This irrefutable fixity that comes along with the nostalgic mode is not only applicable to political movements but aesthetic ones as well. Using art and aesthetics to be sure of myself is a position that I want to confront. I want to heighten my sense of unknowing and be more comfortable with this epistemic lack and to foster it. This is a sort of conception of nothingness that I can abide. The more I know, the more I realise I know nothing. All of the contingencies, all of the bedrocks are so rapidly shifting, that to stake a position and feel confident in it becomes a sort of delusion of grandeur. To be forced into a situation in which my attention and where I cast it becomes a tool of being unsure about what I see and what I think I know about it, is a way of asking questions which I know can’t be answered. This is the only way I can continue to create. If I set up a sort of teleology, in which I could imagine an end-point to my attention, and therefore my investigations into these attentions, the whole enterprise would collapse. A finish line is a dangerous and arbitrary construct for an artist.  When Lilla talks about hopes and their tendency to collapse, I identify with this. It’s not a bad thing for me to confront failure or disillusion. It keeps me focused on the continued search. Knowing I won’t find anything seems to be the point of art, or birdwatching, or whatever activity I choose to invest my time and energy into. The idea of becoming comfortable with the changes in ways of knowing about these things means I can find new ways to pay attention, and with that, find and produce new affects within these investigations. This is as exciting as anything I can imagine. The potential within a cleared ground is seemingly limitless. From a reactionary position, I can only pine away for feelings already experienced, when “nothing” is the goal, there is always a small modicum of hope– hope that we might leave behind something vital in our nihilistic wake.

Bibliography

Critchley, Simon. Infinitely Demanding: Ethics of Commitment, Politics of Resistance, Verso, 2007.
Lilla, Mark. The Shipwrecked Mind: On Political Reaction. NYRB, 2016.
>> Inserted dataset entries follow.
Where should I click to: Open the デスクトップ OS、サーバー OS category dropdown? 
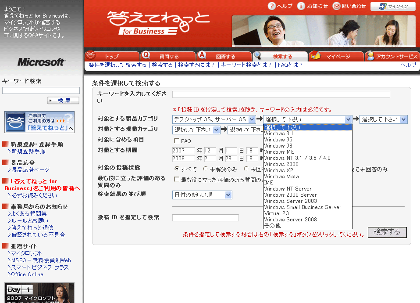coord(214,119)
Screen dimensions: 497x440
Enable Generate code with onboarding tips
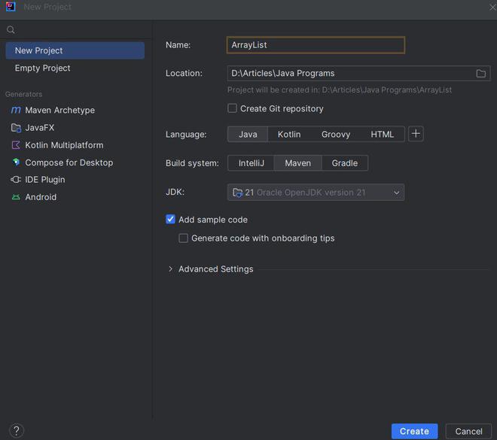tap(184, 238)
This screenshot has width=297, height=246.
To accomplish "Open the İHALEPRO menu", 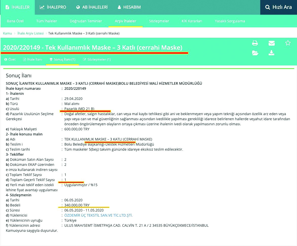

Response/Comment to Student

Thank you for an insightful journey into your thinking and resulting incapacities.  Your division of passive/active nihilist was provocative in relation to the differences between hope and nostalgia.  I’m excited to check out these two books, once again thanks for the recommendation, but it was your bringing them together in order to develop your own very complex position, stuck between very heavy details and pinpointing your defensiveness from the disappointment that only comes from hope to the self-inflicted trauma that comes with allowing yourself to be in the space of “not knowing”, or perhaps face to face with the fact that the more you know, the more you know you do not know.  It is interesting to see your trajectory from VISA 375, (from “fail better” to perversity, to political self-effacement) I find that the particulars of your approach are ever-evolving and growing, your next essay will probably once again critique your own conclusions from this one, and with much gusto, knowing that if you don’t, there is a failure in there that would be “too much to bear”.  I thoroughly enjoy reading your writing, stylistically every sentence works poetically and points to a negotiation with an abstract thought in such particular details.  While honest and sincere, it is also luscious and labored to impose something more.